A la poste. L’écran affiche que le numéro 30 est attendu au guichet 3. J’ai le 54. J’ignore combien de temps je vais patienter avant de pouvoir expédier mes colis. J’ai laissé les enfants à la maison et à part l’inquiétude qu’ils pourraient se chamailler, rien ne me dérange. La salle est climatisée, je suis assise, la femme à côté de moi sent bon l’eau de Cologne ou le déodorant de supermarché, cette odeur me rassure et me réconforte, elle m’enveloppe dans une grande quiétude.
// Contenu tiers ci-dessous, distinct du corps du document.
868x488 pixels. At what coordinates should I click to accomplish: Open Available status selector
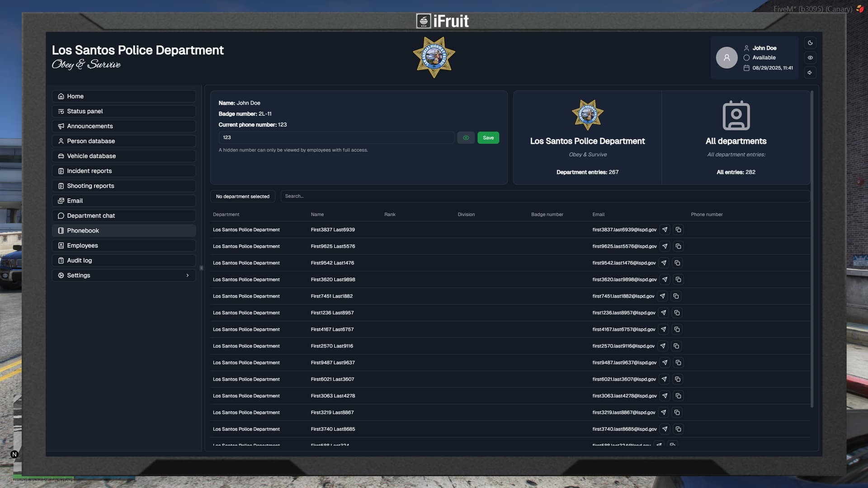(764, 58)

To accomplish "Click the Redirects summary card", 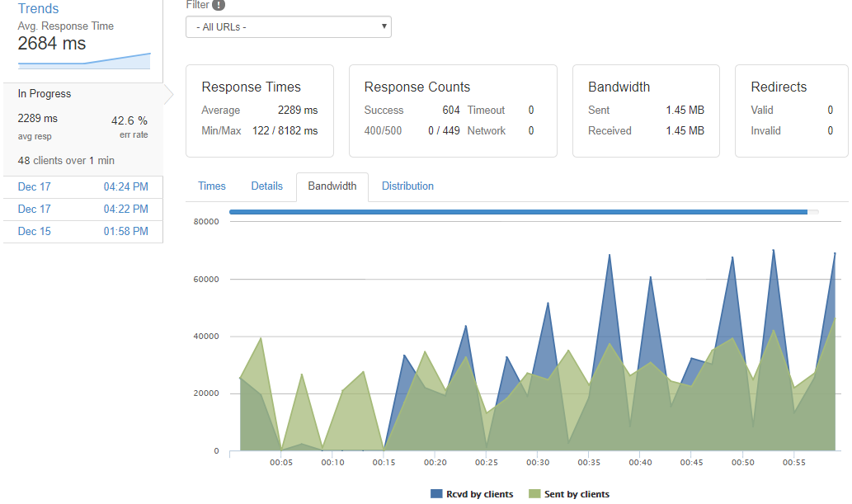I will (x=791, y=111).
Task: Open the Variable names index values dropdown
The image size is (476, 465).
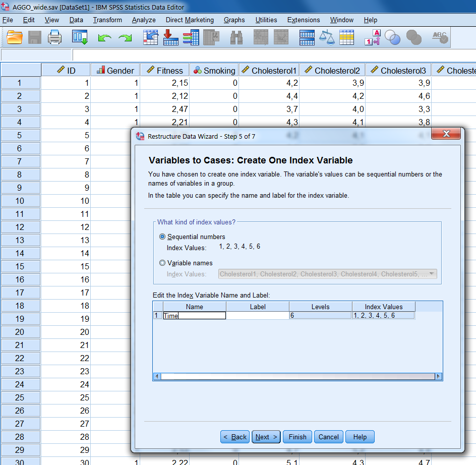Action: [432, 274]
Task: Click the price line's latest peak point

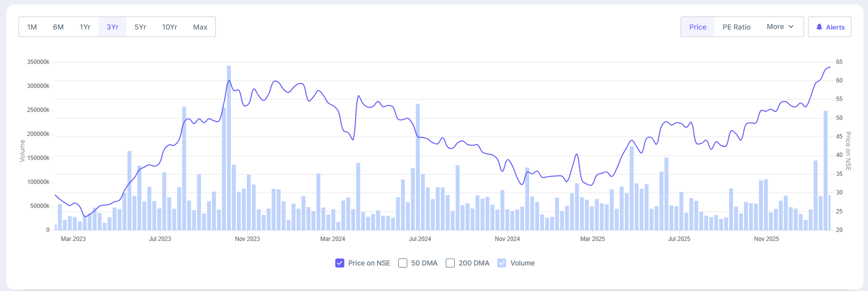Action: coord(830,67)
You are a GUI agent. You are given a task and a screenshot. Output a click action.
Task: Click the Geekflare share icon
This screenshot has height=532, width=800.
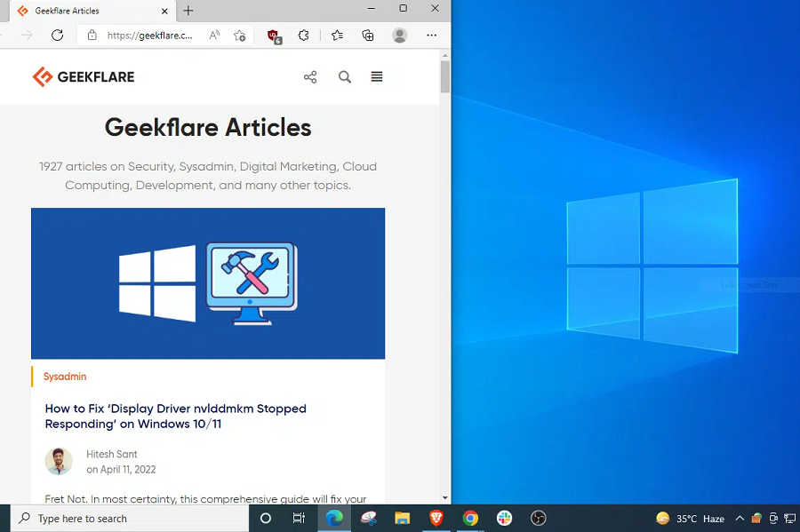coord(310,77)
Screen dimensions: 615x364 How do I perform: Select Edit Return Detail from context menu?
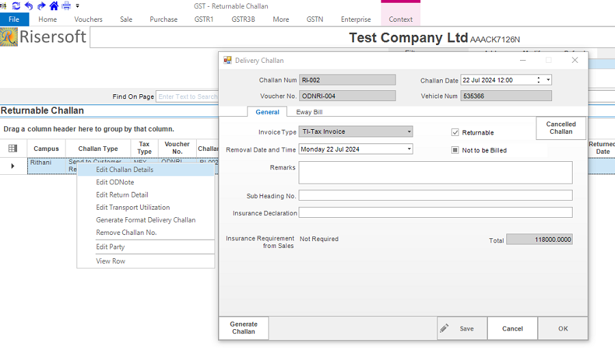(x=122, y=195)
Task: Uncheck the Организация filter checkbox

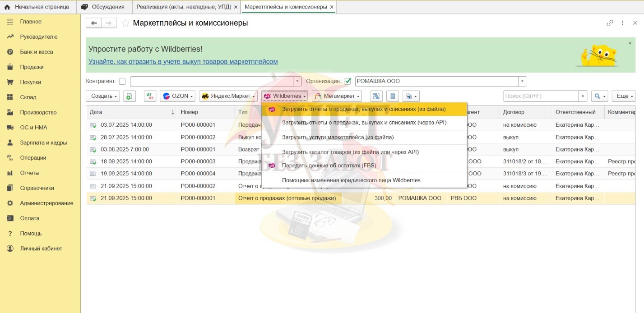Action: [x=347, y=82]
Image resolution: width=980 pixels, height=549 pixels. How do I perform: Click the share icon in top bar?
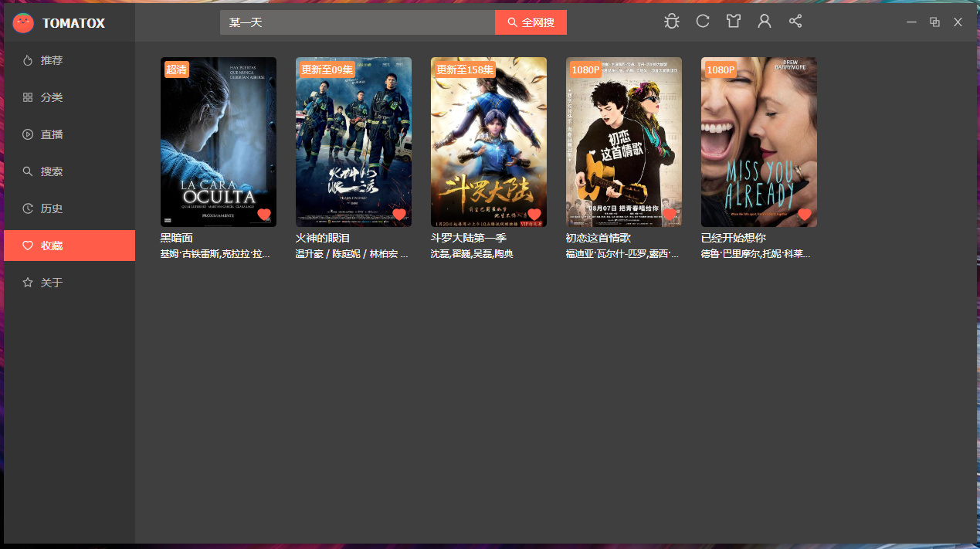795,22
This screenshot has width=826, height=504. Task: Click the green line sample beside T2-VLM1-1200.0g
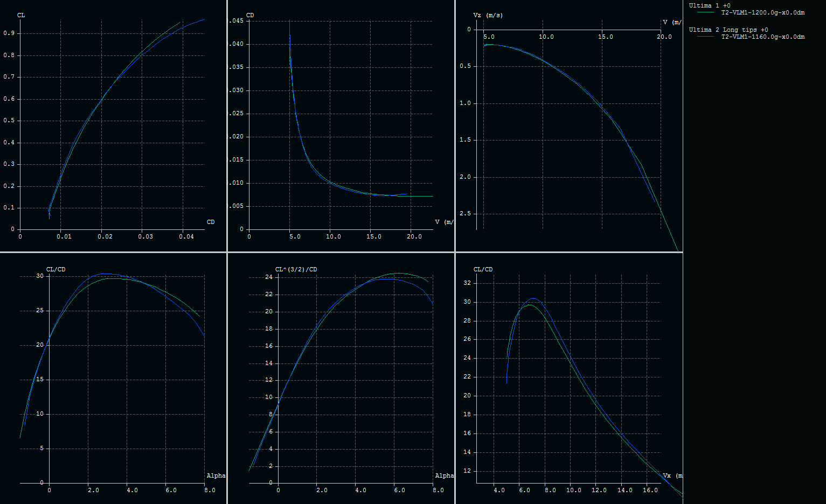(705, 12)
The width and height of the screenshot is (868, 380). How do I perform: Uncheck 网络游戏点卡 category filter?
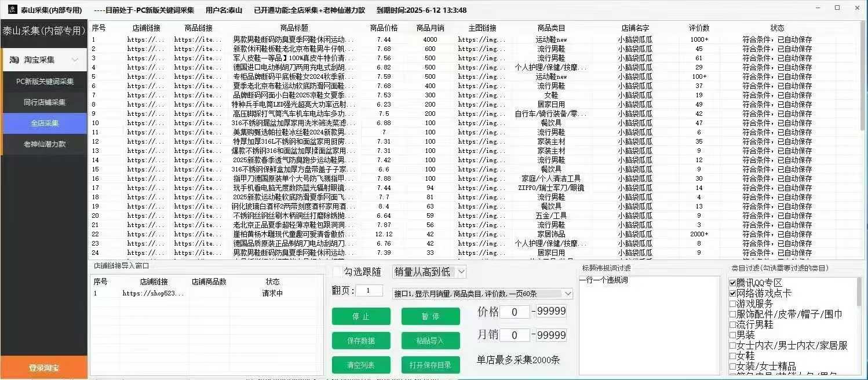click(x=733, y=293)
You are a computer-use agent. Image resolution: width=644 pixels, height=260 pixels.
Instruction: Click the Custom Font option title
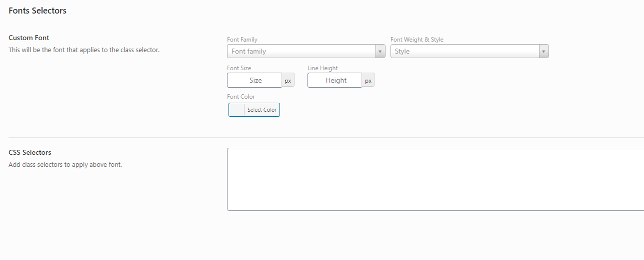[x=29, y=38]
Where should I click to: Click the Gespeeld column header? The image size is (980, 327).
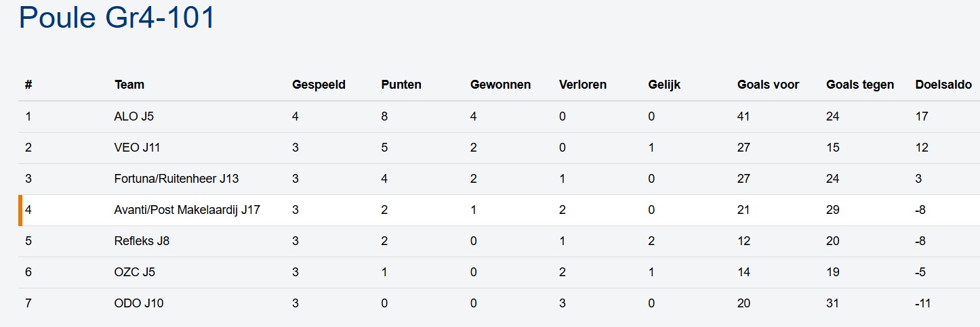click(319, 85)
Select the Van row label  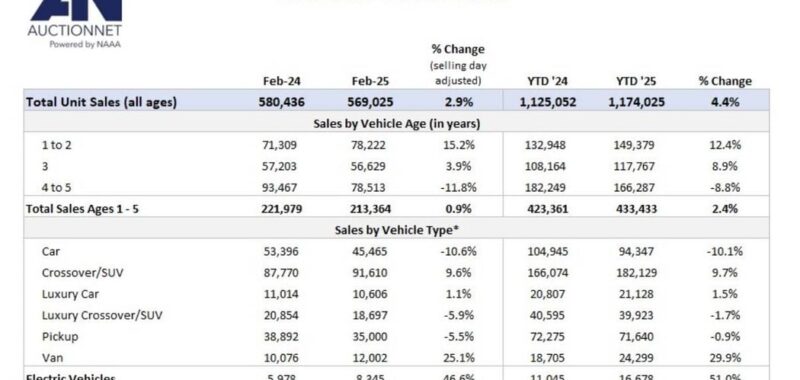pos(53,358)
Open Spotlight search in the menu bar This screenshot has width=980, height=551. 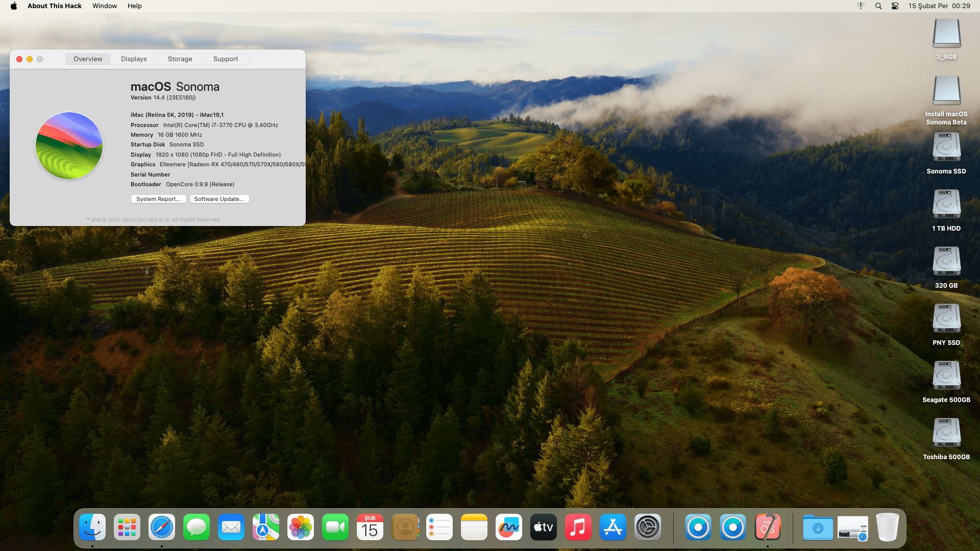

Je me souviens de ma Marraine, qui, à chaque fois que l’on faisait les courses, s’aspergeait d’eau de toilette, n’importe laquelle mais fleurie, parce que, disait-elle, c’était gratuit. Peut-être avait-elle tout simplement transpiré, elle avait souvent chaud et était en nage, en suée comme elle disait. Moi, j’avais honte, j’avais en fait peur qu’on nous fasse une remontrance. J’étais jeune et craintive. Me voilà, j’attends mon tour sur ma chaise en bois. La femme à côté de moi sent la laque, est-ce la même dame ? Je ne sais pas. Marraine aussi se vaporisait un casque de laque sur les cheveux qu’elle avait soyeux et blonds, de l’Elnett je crois. Tous ces souvenirs sont loins et pourtant les sensations sont bien là, intactes, je les palpe, sur moi et en dedans de moi. J'attends avec un livre, toujours. Aujourd'hui c'est Jim Harrison, la route du retour, je pourrais attendre toute la journée, dans le fleurissement de mes souvenirs et l'ombre des absents de cette saison qui n'existe que pour moi.